**TASK DESCRIPTION:** Copy only what runs from the line containing "Task: Click the workspace sync arrows icon" through the end of the material below, line for line, with both ends included.
==*==
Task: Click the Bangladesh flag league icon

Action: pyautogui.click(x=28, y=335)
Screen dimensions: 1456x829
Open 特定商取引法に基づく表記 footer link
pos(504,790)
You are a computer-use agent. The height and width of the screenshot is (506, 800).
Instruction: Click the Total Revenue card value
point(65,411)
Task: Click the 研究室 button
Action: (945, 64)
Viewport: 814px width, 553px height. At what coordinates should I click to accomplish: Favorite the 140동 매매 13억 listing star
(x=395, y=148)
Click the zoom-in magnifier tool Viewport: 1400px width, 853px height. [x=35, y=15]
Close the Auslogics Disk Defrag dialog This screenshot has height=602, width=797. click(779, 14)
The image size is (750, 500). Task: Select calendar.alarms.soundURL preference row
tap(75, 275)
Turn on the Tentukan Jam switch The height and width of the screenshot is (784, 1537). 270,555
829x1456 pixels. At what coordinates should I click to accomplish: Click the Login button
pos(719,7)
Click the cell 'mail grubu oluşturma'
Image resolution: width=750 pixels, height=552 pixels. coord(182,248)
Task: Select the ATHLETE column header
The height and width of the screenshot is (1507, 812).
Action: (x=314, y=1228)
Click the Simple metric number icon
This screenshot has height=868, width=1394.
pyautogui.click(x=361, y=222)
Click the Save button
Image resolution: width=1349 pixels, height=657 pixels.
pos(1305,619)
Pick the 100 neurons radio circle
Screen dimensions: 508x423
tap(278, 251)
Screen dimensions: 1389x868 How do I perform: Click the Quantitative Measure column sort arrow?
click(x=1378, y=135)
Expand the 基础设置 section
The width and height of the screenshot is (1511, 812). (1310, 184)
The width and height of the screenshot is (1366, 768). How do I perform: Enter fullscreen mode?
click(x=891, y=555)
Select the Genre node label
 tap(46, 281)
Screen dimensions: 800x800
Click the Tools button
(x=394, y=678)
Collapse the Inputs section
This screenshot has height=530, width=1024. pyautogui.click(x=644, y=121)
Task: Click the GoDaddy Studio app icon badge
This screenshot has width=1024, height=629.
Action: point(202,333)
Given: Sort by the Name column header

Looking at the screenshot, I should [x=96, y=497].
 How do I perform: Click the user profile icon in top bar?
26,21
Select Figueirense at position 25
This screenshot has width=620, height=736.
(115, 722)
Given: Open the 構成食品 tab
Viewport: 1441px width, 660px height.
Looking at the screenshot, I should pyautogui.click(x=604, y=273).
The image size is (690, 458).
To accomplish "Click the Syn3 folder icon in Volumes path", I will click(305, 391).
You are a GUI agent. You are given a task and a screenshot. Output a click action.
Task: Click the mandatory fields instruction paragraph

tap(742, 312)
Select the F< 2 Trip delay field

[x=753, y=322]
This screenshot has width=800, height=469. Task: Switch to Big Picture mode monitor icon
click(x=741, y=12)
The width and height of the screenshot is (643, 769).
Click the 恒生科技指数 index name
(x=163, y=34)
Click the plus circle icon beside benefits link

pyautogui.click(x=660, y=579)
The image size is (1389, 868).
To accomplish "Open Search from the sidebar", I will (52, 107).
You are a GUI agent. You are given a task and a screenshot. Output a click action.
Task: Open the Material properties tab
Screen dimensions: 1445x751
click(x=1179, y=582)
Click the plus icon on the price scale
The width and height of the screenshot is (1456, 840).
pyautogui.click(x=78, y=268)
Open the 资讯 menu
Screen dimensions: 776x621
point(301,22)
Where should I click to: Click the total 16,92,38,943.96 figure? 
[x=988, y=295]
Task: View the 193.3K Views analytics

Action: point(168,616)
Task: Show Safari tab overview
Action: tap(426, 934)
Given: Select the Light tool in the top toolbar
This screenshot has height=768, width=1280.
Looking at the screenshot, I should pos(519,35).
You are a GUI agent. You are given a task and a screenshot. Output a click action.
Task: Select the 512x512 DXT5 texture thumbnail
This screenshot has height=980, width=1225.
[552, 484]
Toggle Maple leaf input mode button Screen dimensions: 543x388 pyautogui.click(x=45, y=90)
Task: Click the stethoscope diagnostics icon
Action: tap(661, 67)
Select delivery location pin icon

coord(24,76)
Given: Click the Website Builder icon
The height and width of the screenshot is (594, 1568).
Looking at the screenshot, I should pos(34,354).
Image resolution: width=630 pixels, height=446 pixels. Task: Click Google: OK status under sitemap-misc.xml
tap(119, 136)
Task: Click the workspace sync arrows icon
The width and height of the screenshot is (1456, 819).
==*==
**ANSWER TO THIS EXERCISE:**
Task: Click the workspace sync arrows icon
The width and height of the screenshot is (1456, 819).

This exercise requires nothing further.